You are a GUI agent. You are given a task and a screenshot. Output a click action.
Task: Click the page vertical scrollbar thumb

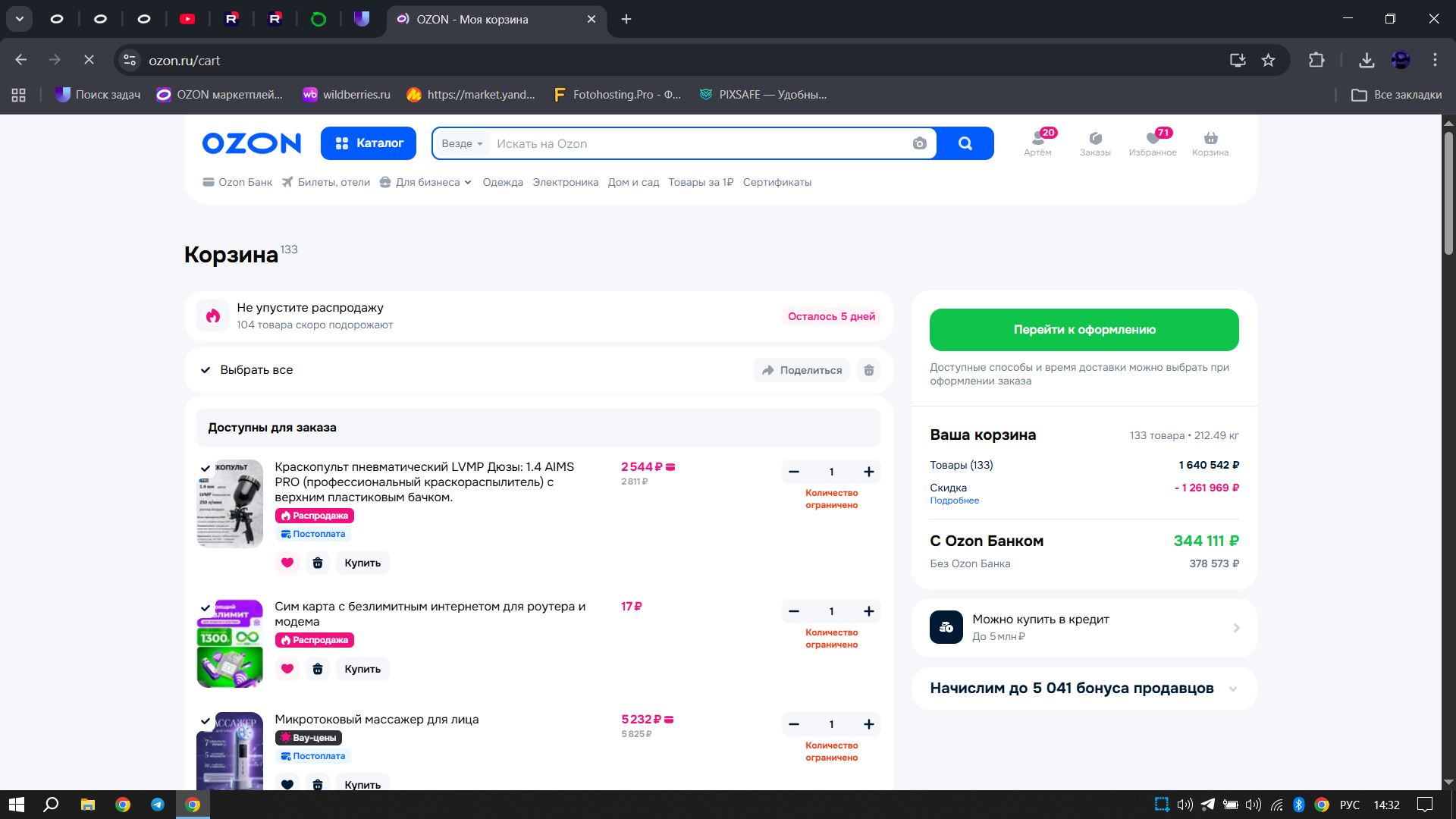point(1448,193)
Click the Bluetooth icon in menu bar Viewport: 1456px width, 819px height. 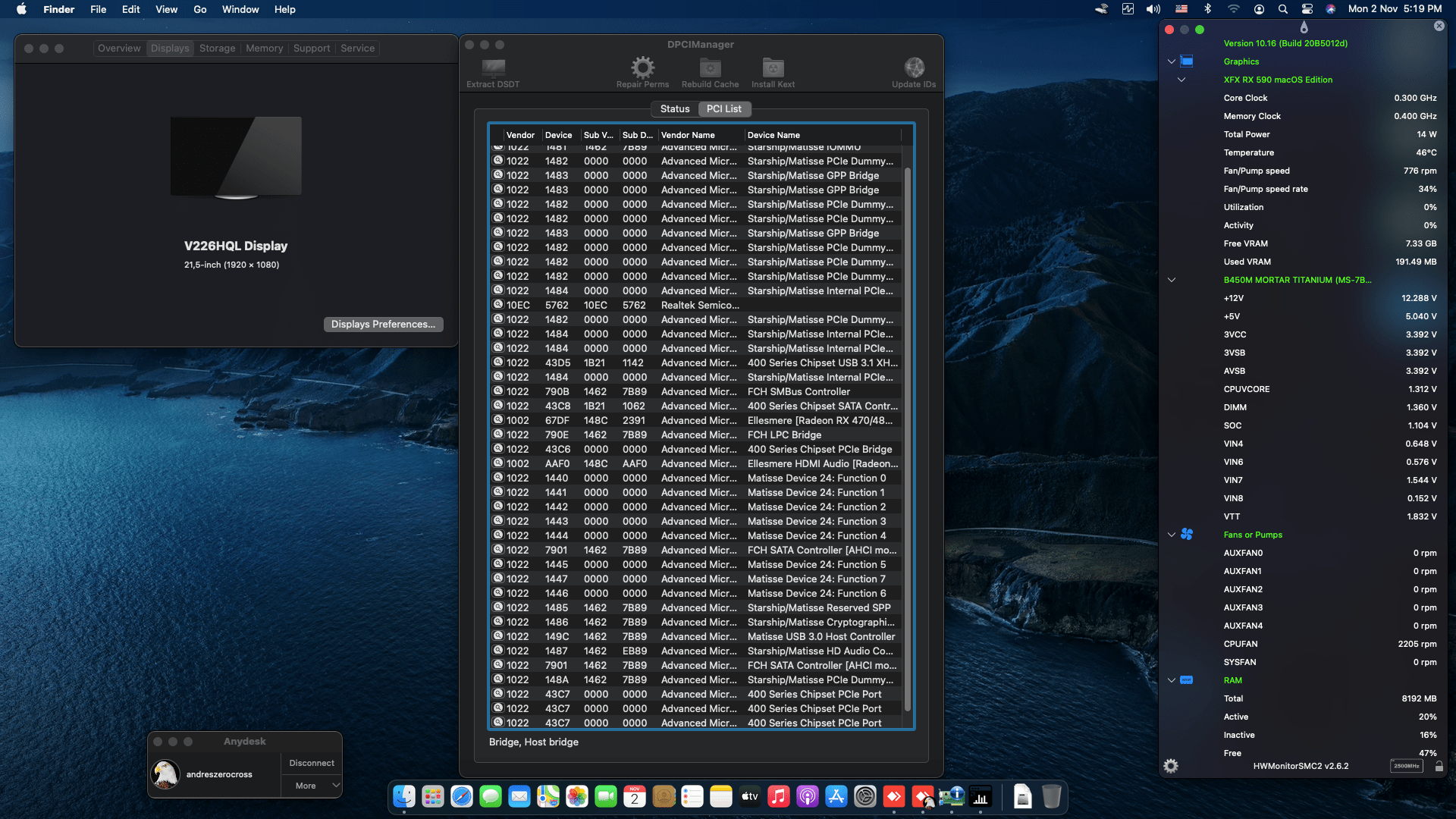point(1208,9)
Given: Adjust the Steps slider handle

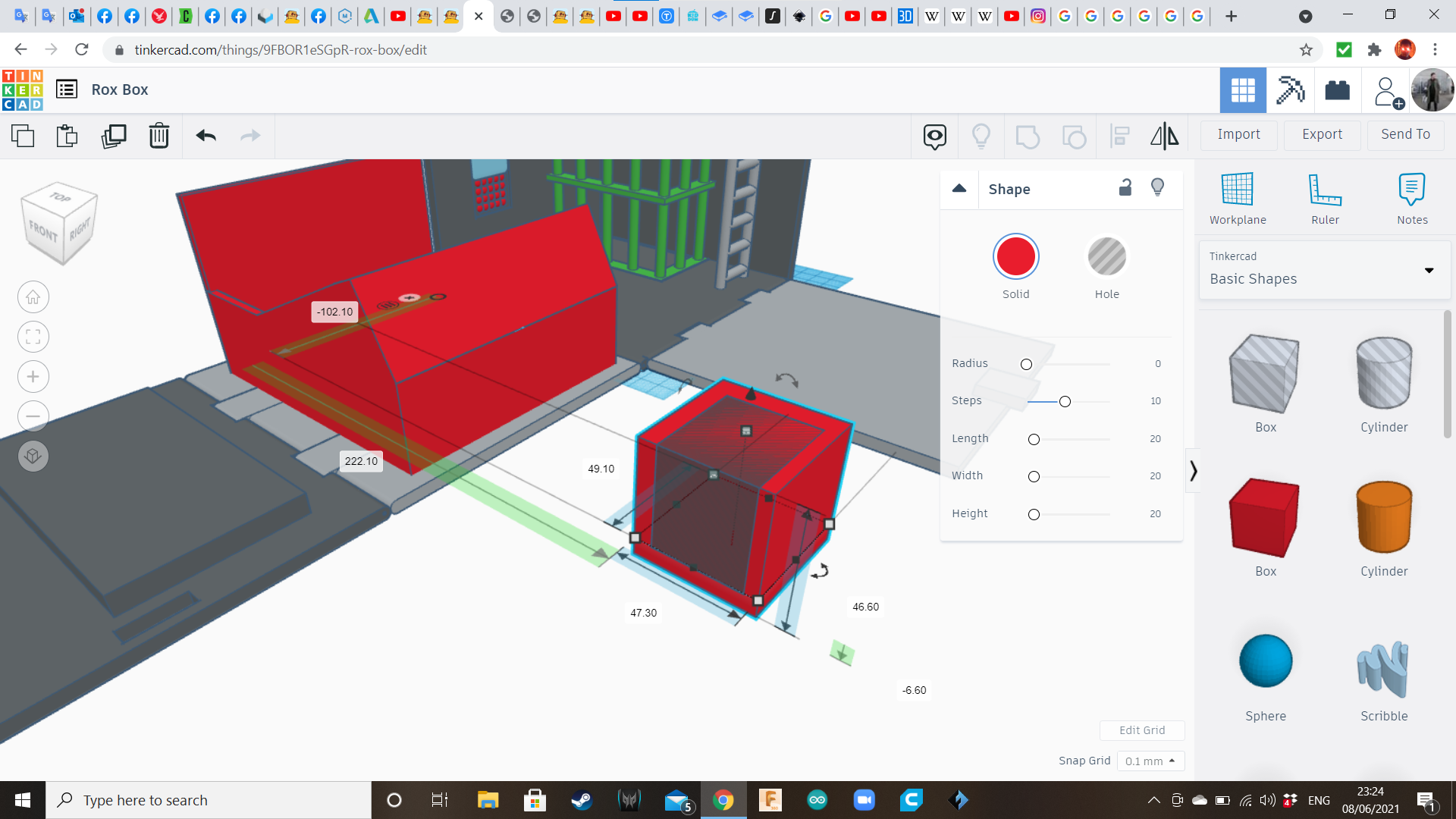Looking at the screenshot, I should tap(1065, 401).
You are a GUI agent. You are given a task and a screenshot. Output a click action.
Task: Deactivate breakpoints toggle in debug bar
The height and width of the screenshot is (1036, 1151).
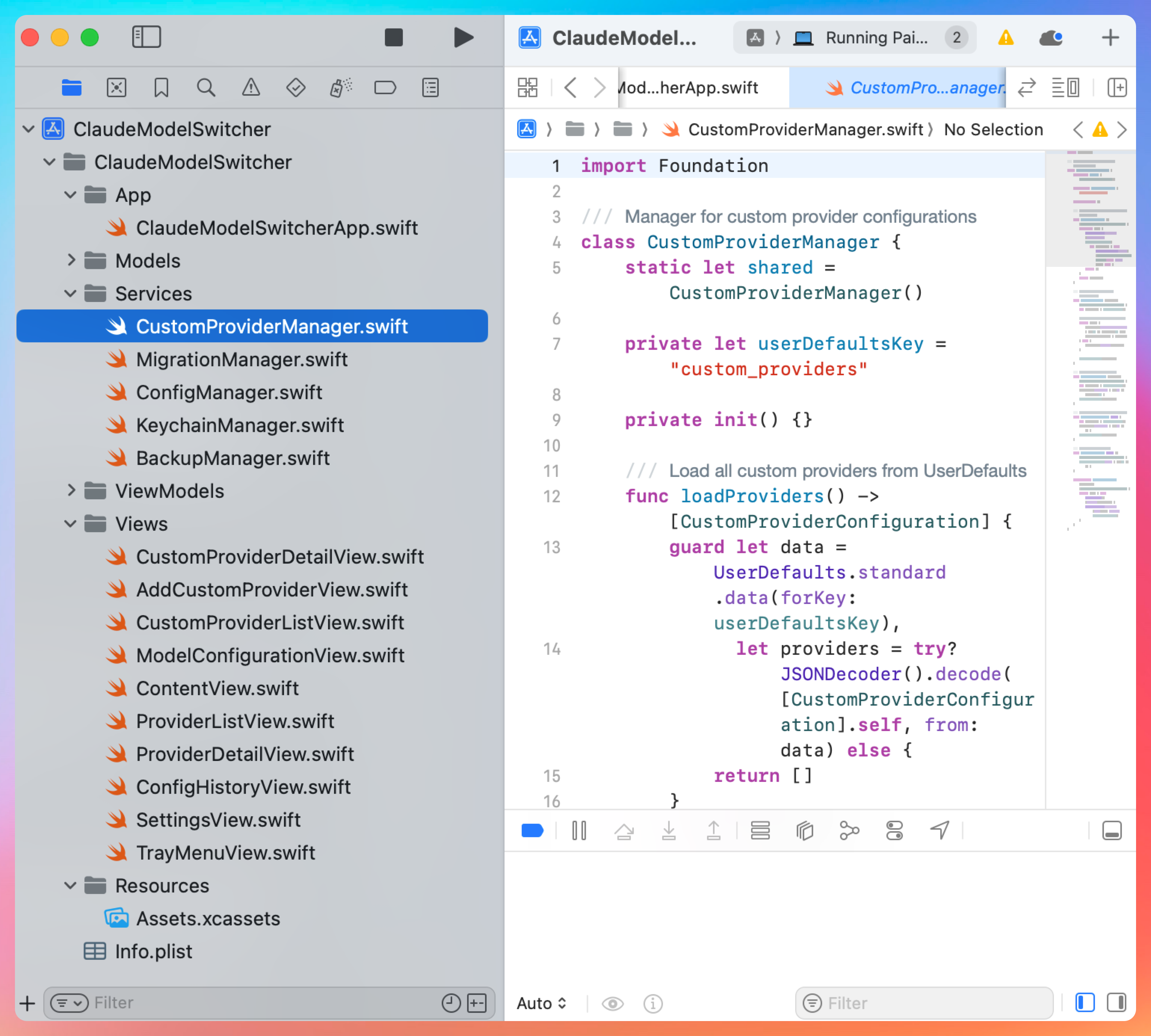coord(532,831)
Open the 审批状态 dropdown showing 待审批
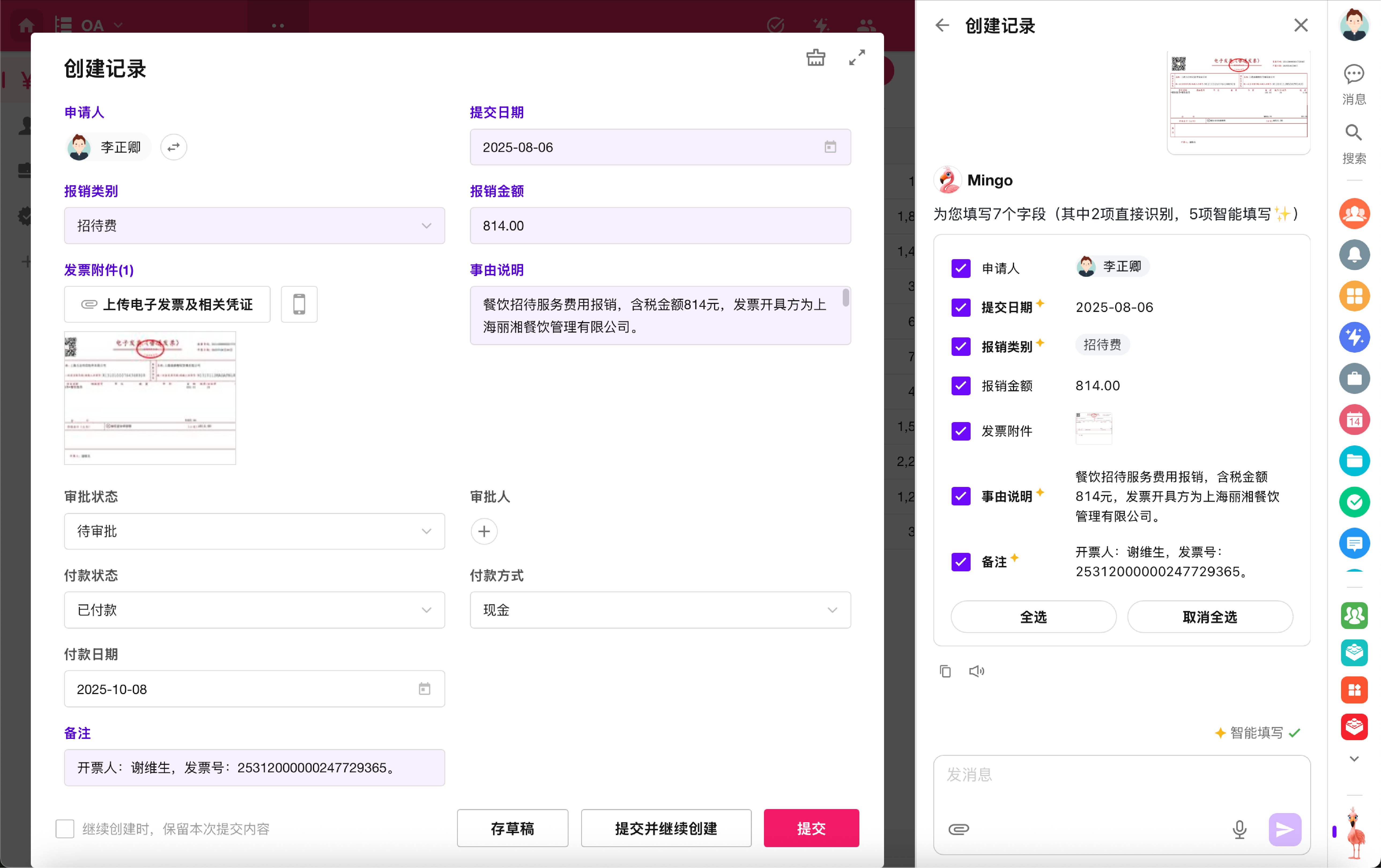Image resolution: width=1381 pixels, height=868 pixels. coord(254,531)
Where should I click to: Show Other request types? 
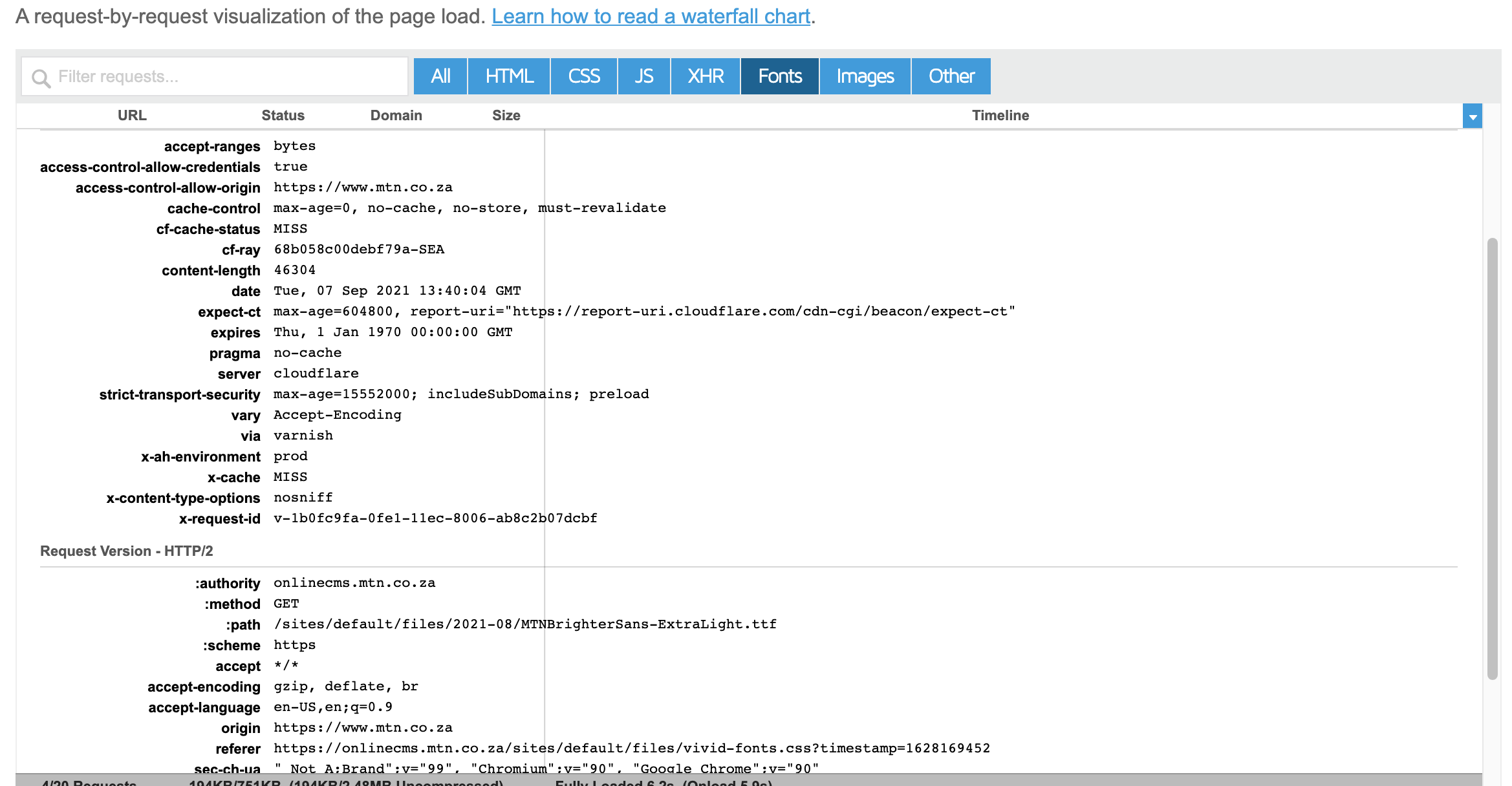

▶ Exercise prompt: Going from the line that holds "Task: Deactivate breakpoints" to the end of the listing above, copy each line exactly and nothing more, leaving pictures aside.

▶ Final answer:
Task: Deactivate breakpoints toggle in debug bar
The height and width of the screenshot is (1036, 1151).
coord(532,831)
Open the 审批状态 dropdown showing 待审批
Image resolution: width=1381 pixels, height=868 pixels. coord(254,531)
Where should I click to: Show Other request types? 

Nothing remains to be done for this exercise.